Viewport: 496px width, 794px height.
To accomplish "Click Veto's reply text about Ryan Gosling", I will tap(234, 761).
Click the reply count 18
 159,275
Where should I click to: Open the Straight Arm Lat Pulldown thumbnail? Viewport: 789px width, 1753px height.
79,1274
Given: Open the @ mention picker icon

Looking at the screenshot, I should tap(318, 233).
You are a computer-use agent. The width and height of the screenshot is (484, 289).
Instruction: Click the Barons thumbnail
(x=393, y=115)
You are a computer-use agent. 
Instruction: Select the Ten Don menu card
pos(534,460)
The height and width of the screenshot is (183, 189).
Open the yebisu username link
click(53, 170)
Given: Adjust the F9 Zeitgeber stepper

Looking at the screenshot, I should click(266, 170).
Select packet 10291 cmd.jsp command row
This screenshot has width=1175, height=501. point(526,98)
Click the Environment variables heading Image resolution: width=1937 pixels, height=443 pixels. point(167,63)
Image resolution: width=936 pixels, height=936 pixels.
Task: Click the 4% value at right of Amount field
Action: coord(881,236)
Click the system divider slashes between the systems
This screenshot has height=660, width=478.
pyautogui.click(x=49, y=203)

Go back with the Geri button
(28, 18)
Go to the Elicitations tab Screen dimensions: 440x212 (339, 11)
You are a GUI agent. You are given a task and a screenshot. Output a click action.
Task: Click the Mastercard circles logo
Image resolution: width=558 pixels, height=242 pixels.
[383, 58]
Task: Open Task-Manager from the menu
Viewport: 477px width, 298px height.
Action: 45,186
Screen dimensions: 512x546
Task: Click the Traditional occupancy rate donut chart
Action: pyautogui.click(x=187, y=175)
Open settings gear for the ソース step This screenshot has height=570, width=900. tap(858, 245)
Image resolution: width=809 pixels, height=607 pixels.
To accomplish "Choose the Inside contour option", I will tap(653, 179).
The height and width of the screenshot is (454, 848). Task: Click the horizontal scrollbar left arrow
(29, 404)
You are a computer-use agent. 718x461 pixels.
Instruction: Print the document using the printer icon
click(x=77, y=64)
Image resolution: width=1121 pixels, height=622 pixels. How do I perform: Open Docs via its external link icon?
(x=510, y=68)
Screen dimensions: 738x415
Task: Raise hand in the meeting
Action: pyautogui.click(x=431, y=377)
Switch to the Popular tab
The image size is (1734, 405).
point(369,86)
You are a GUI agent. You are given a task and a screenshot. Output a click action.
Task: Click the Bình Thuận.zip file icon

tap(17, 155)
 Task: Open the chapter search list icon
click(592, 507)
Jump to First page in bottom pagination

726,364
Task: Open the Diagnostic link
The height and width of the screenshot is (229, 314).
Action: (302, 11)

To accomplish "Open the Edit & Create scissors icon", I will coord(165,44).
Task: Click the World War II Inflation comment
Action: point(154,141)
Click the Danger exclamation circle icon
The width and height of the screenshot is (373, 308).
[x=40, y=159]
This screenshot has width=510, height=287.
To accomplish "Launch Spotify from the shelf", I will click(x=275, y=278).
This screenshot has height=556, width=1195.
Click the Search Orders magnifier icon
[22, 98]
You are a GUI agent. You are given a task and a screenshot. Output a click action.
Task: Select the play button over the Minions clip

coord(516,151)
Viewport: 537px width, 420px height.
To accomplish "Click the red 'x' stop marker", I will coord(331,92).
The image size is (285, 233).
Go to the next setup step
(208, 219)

### PROMPT
Produce an identical printout of the material above.

### RESPONSE FOR THIS EXERCISE
Viewport: 496px width, 794px height.
To accomplish "Click Veto's reply text about Ryan Gosling", I will tap(234, 761).
Click the reply count 18
 159,275
Where should I click to: Open the Straight Arm Lat Pulldown thumbnail? Viewport: 789px width, 1753px height.
79,1274
Given: Open the @ mention picker icon

Looking at the screenshot, I should tap(318, 233).
You are a computer-use agent. The width and height of the screenshot is (484, 289).
Instruction: Click the Barons thumbnail
(x=393, y=115)
You are a computer-use agent. 
Instruction: Select the Ten Don menu card
pos(534,460)
The height and width of the screenshot is (183, 189).
Open the yebisu username link
click(53, 170)
Given: Adjust the F9 Zeitgeber stepper

Looking at the screenshot, I should click(266, 170).
Select packet 10291 cmd.jsp command row
This screenshot has width=1175, height=501. point(526,98)
Click the Environment variables heading Image resolution: width=1937 pixels, height=443 pixels. point(167,63)
Image resolution: width=936 pixels, height=936 pixels.
Task: Click the 4% value at right of Amount field
Action: coord(881,236)
Click the system divider slashes between the systems
This screenshot has height=660, width=478.
pyautogui.click(x=49, y=203)

Go back with the Geri button
(28, 18)
Go to the Elicitations tab Screen dimensions: 440x212 (339, 11)
You are a GUI agent. You are given a task and a screenshot. Output a click action.
Task: Click the Mastercard circles logo
Image resolution: width=558 pixels, height=242 pixels.
[383, 58]
Task: Open Task-Manager from the menu
Viewport: 477px width, 298px height.
Action: 45,186
Screen dimensions: 512x546
Task: Click the Traditional occupancy rate donut chart
Action: pyautogui.click(x=187, y=175)
Open settings gear for the ソース step This screenshot has height=570, width=900. tap(858, 245)
Image resolution: width=809 pixels, height=607 pixels.
To accomplish "Choose the Inside contour option", I will tap(653, 179).
The height and width of the screenshot is (454, 848). Task: Click the horizontal scrollbar left arrow
(29, 404)
You are a computer-use agent. 718x461 pixels.
Instruction: Print the document using the printer icon
click(x=77, y=64)
Image resolution: width=1121 pixels, height=622 pixels. How do I perform: Open Docs via its external link icon?
(x=510, y=68)
Screen dimensions: 738x415
Task: Raise hand in the meeting
Action: pyautogui.click(x=431, y=377)
Switch to the Popular tab
The image size is (1734, 405).
point(369,86)
You are a GUI agent. You are given a task and a screenshot. Output a click action.
Task: Click the Bình Thuận.zip file icon

tap(17, 155)
 Task: Open the chapter search list icon
click(592, 507)
Jump to First page in bottom pagination

726,364
Task: Open the Diagnostic link
The height and width of the screenshot is (229, 314).
Action: (302, 11)

To accomplish "Open the Edit & Create scissors icon", I will coord(165,44).
Task: Click the World War II Inflation comment
Action: point(154,141)
Click the Danger exclamation circle icon
The width and height of the screenshot is (373, 308).
[x=40, y=159]
This screenshot has width=510, height=287.
To accomplish "Launch Spotify from the shelf", I will click(x=275, y=278).
This screenshot has height=556, width=1195.
Click the Search Orders magnifier icon
[22, 98]
You are a GUI agent. You are given a task and a screenshot. Output a click action.
Task: Select the play button over the Minions clip

coord(516,151)
Viewport: 537px width, 420px height.
To accomplish "Click the red 'x' stop marker", I will coord(331,92).
The image size is (285, 233).
Go to the next setup step
(208, 219)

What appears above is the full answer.